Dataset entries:
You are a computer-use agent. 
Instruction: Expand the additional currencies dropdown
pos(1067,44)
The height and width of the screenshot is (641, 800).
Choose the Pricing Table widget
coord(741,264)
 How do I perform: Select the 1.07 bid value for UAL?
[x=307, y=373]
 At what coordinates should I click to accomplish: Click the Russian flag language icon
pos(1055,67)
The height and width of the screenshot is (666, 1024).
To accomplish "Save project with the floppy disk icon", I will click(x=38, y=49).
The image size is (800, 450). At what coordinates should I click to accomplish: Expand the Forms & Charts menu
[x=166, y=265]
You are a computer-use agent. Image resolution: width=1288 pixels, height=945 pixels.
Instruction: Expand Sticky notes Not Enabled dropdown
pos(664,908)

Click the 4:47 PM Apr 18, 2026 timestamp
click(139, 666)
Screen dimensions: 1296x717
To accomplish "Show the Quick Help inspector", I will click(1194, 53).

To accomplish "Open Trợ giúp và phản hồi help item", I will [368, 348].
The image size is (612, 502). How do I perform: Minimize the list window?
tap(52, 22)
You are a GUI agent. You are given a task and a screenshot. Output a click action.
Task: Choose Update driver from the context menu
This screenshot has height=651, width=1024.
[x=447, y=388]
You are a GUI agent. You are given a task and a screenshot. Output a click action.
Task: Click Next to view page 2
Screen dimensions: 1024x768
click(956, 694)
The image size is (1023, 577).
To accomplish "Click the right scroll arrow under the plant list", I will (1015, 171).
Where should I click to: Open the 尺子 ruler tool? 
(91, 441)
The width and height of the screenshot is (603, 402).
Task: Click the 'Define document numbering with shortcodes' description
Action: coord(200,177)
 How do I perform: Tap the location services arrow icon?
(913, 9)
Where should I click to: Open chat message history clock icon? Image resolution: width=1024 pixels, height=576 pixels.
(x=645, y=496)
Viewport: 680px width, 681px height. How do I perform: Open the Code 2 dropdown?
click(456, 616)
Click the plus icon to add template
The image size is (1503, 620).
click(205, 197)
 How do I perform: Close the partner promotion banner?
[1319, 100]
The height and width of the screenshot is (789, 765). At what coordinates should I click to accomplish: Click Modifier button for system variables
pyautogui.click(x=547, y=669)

Exercise details: Could you write out all the entries exactly as given?

Response to the exercise:
You are a computer-use agent. 
Instruction: Expand the additional currencies dropdown
pos(1067,44)
The height and width of the screenshot is (641, 800).
Choose the Pricing Table widget
coord(741,264)
 How do I perform: Select the 1.07 bid value for UAL?
[x=307, y=373]
 At what coordinates should I click to accomplish: Click the Russian flag language icon
pos(1055,67)
The height and width of the screenshot is (666, 1024).
To accomplish "Save project with the floppy disk icon", I will click(x=38, y=49).
The image size is (800, 450). At what coordinates should I click to accomplish: Expand the Forms & Charts menu
[x=166, y=265]
You are a computer-use agent. Image resolution: width=1288 pixels, height=945 pixels.
Instruction: Expand Sticky notes Not Enabled dropdown
pos(664,908)

Click the 4:47 PM Apr 18, 2026 timestamp
click(139, 666)
Screen dimensions: 1296x717
To accomplish "Show the Quick Help inspector", I will click(1194, 53).

To accomplish "Open Trợ giúp và phản hồi help item", I will [368, 348].
The image size is (612, 502). How do I perform: Minimize the list window?
tap(52, 22)
You are a GUI agent. You are given a task and a screenshot. Output a click action.
Task: Choose Update driver from the context menu
This screenshot has height=651, width=1024.
[x=447, y=388]
You are a GUI agent. You are given a task and a screenshot. Output a click action.
Task: Click Next to view page 2
Screen dimensions: 1024x768
click(956, 694)
The image size is (1023, 577).
To accomplish "Click the right scroll arrow under the plant list", I will (1015, 171).
Where should I click to: Open the 尺子 ruler tool? 
(91, 441)
The width and height of the screenshot is (603, 402).
Task: Click the 'Define document numbering with shortcodes' description
Action: coord(200,177)
 How do I perform: Tap the location services arrow icon?
(913, 9)
Where should I click to: Open chat message history clock icon? Image resolution: width=1024 pixels, height=576 pixels.
(x=645, y=496)
Viewport: 680px width, 681px height. How do I perform: Open the Code 2 dropdown?
click(456, 616)
Click the plus icon to add template
The image size is (1503, 620).
click(205, 197)
 How do I perform: Close the partner promotion banner?
[1319, 100]
The height and width of the screenshot is (789, 765). At what coordinates should I click to accomplish: Click Modifier button for system variables
pyautogui.click(x=547, y=669)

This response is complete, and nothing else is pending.